Den ehemaligen Bundesliga-Schiedsrichter Babak Rafati überrascht der Rücktritt von DFB-Schiedsrichter-Boss Herbert Fandel und die damit verbundenen Mobbing-Vorwürfe nicht.

"Mir war klar, dass da irgendwann alles hochkommt. Mein Fall ist jetzt 50 Monate her. Endlich trauen sich die Ersten, das auszusprechen, was gängige Praxis ist", sagte Rafati, der vor rund vier Jahren einen Suizidversuch unternahm, der Bild.

"Ich fühle mich bestätigt"

Der 45-Jährige sieht Parallelen zu seinem Fall: "Ich habe das alles so erlebt - und zum Glück überlebt. Ich habe als Schiedsrichter Fehler gemacht. Das machen andere auch.
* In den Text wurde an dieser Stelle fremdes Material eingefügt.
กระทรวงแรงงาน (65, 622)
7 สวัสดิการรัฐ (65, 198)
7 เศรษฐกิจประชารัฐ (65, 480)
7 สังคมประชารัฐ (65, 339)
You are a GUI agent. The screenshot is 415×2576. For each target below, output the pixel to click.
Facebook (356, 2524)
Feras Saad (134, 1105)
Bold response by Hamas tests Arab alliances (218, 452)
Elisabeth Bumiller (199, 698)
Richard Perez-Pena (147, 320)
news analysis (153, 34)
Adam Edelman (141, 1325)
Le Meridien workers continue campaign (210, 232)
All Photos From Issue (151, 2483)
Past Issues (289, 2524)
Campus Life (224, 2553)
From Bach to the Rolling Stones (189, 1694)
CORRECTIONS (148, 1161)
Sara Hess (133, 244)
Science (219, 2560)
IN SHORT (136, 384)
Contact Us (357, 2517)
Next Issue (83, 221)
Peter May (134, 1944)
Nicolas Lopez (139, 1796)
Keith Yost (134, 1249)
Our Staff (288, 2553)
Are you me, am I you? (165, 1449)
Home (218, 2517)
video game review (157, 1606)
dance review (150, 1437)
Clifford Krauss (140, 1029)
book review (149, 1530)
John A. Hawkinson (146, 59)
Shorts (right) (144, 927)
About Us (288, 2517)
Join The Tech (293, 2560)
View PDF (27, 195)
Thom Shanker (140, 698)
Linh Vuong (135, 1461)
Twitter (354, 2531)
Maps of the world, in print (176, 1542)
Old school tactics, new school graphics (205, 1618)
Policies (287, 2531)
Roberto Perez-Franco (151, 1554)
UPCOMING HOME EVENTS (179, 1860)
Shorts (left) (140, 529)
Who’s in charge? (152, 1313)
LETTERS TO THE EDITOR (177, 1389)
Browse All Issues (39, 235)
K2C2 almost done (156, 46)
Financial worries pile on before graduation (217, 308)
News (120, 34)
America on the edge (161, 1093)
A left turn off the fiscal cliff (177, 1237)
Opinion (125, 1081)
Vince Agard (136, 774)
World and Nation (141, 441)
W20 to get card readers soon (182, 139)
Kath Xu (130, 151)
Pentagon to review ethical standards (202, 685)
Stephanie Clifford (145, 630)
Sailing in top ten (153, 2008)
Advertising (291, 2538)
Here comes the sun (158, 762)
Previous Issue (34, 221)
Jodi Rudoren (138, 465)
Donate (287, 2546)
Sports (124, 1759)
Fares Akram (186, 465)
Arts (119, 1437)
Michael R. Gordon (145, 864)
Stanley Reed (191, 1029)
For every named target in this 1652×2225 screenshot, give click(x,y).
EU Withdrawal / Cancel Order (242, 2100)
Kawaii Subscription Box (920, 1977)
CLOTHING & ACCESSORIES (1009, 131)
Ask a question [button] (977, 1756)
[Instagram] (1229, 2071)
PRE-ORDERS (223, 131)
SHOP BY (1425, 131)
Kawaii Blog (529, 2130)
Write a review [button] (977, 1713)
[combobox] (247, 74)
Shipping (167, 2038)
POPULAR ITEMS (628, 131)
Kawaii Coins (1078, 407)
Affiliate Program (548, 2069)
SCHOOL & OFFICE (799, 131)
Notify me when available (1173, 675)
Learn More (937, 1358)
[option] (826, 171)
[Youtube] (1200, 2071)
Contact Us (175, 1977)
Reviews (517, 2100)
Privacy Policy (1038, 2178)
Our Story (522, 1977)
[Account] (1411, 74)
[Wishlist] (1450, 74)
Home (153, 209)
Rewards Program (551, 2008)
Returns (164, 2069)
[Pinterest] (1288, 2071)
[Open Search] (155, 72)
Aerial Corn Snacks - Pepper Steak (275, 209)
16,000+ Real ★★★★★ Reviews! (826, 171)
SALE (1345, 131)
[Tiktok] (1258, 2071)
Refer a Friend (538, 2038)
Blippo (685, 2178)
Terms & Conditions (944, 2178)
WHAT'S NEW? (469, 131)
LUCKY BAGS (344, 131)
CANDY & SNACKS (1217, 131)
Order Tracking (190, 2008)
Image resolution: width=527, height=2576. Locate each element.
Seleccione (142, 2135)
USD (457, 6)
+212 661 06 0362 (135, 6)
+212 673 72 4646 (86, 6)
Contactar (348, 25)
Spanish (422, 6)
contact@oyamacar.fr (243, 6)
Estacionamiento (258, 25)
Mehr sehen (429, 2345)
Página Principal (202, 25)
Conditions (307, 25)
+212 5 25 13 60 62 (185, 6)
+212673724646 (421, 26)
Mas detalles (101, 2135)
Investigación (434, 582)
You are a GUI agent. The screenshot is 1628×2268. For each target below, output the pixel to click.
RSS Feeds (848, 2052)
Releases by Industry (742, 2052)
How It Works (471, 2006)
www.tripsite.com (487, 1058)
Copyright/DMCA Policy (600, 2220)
Ich fühle mich bestätigt."

Nach SPORT1-Informationen ist dem Schritt ein Machtkampf zwischen Fandel und Hellmut Krug vorausgegangen.

Die beiden Ex-Referees Fandel und Krug sitzen gemeinsam im Schiedsrichter-Ausschuss, beanspruchen aber schon länger die uneingeschränkte Macht jeweils für sich.

Im Trainingslager für die Rückrunde in der vergangenen Woche auf Mallorca kam es dann zum großen Krach. Der Grund: Einige Schiedsrichter äußerten bei einer anonymen Befragung massive Kritik an Krugs Menschenführung.

"Unter Druck gesetzt und klein gemacht"

Rafati dazu: "Ja, so lief es damals und so läuft es immer noch. Das ist systematisches Mobbing. Da greifen menschenverachtende Mechanismen."

Er erklärte: "Ein Beispiel ist das Beobachtungs-System. Da kommt es zu Einflussnahme auf Berichterstattung und zu persönlichen Angriffen. Ich habe Telefonate erlebt, in denen ich unter Druck gesetzt und klein gemacht wurde. Das alles hat sich in der Zwischenzeit offensichtlich kein bisschen geändert."